Fractional Diffusion Bridges
Yuzuru Inahama
TL;DR
This work addresses conditioning stochastic systems driven by fractional Brownian motion to a prescribed terminal point by forming fractional diffusion bridges via quasi-sure Malliavin analysis. It develops a quasi-sure refinement of canonical rough-path lifts (Besov and Hölder frameworks) and constructs bridge measures, including the Brownian special case that recovers classical diffusion bridges under nondegeneracy. A Freidlin–Wentzell type small-noise Large Deviation Principle is established for scaled bridges under an ellipticity condition, with the rate function given by a Cameron–Martin energy minimization over skeleton paths.
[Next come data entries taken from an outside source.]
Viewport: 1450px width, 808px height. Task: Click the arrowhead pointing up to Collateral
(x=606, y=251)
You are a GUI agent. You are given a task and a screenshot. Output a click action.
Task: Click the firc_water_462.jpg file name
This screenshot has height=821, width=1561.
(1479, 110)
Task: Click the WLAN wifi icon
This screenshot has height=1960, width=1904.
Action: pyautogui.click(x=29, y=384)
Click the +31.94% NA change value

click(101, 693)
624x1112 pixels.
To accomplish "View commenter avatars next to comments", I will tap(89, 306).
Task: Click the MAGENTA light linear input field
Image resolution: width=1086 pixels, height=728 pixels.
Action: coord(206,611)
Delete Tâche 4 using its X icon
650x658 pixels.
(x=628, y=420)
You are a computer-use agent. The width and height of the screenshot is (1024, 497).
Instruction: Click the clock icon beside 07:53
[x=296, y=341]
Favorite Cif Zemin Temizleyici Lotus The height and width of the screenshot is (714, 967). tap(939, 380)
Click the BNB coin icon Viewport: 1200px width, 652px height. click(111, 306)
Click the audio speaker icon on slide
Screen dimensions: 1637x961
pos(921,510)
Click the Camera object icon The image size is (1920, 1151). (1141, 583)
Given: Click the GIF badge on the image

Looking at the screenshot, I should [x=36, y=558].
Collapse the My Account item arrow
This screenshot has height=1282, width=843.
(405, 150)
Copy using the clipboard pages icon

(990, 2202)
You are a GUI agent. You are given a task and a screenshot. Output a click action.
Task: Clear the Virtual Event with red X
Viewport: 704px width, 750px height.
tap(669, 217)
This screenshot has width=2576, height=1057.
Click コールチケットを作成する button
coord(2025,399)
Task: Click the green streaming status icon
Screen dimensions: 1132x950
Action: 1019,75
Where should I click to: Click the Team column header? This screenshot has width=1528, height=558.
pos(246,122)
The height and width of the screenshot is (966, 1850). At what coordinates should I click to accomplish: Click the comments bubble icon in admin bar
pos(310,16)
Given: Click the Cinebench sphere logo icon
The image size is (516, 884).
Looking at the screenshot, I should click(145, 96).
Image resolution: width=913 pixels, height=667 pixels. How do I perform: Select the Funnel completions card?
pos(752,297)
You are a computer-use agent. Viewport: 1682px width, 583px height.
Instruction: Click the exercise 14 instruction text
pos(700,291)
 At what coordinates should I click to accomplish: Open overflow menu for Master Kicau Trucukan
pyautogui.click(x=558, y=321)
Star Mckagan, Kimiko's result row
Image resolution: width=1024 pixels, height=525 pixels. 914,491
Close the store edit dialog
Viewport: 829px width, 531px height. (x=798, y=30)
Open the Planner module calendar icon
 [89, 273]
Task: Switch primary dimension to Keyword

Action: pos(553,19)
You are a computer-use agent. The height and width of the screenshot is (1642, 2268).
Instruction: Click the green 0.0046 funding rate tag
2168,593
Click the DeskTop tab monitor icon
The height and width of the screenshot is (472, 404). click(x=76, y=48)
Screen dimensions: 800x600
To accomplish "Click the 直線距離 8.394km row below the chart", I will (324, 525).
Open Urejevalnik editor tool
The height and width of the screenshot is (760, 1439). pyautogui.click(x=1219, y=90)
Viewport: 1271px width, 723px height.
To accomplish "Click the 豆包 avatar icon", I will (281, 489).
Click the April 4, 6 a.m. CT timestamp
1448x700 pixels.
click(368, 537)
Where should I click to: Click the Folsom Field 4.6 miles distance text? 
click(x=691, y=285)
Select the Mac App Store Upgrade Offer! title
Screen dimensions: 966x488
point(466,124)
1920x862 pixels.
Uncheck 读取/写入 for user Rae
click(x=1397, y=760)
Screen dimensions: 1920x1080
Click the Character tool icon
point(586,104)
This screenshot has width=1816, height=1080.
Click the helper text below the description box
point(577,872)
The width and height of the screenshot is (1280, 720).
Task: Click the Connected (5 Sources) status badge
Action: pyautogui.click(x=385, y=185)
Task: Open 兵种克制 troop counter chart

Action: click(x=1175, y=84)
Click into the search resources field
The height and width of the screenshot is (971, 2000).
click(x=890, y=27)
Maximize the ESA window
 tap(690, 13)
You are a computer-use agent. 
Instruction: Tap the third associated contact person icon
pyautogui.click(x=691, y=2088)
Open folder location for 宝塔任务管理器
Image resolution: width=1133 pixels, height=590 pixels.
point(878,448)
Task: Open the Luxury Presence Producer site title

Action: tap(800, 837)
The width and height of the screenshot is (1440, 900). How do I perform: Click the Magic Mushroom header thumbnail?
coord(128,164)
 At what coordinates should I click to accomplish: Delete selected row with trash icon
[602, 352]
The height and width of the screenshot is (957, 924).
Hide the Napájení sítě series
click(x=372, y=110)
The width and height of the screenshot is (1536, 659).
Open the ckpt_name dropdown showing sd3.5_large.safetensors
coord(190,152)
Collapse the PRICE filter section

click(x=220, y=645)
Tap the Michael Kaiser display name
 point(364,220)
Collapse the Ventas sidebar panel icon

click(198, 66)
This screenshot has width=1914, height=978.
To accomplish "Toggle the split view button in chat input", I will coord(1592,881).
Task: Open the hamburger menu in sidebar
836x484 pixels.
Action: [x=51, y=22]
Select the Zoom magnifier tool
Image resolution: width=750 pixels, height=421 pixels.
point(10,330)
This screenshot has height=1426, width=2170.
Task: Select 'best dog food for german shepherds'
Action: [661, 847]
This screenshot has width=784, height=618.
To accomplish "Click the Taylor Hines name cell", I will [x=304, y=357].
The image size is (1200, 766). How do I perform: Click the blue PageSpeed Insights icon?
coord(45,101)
The results extend to the Young regime H>1/2 and align with classical diffusion-bridge theory in that setting, offering a rigorous conditioning framework for non-Markovian fractional diffusions.
Abstract
Consider ``stochastic differential equations" driven by fractional Brownian motion with Hurst parameter H (1/4 <H< 1). Their solutions are sometimes called fractional diffusion processes. The main purpose of this paper is conditioning these processes to reach a given terminal point. We call the conditioned processes fractional diffusion bridges. Our main tool for mathematically rigorous conditioning is quasi-sure analysis, which is a potential theoretic part of Malliavin calculus. We also prove a small-noise large deviation principle of Freidlin-Wentzell type for scaled fractional diffusion bridges under a mild ellipticity assumption on the coefficient vector fields.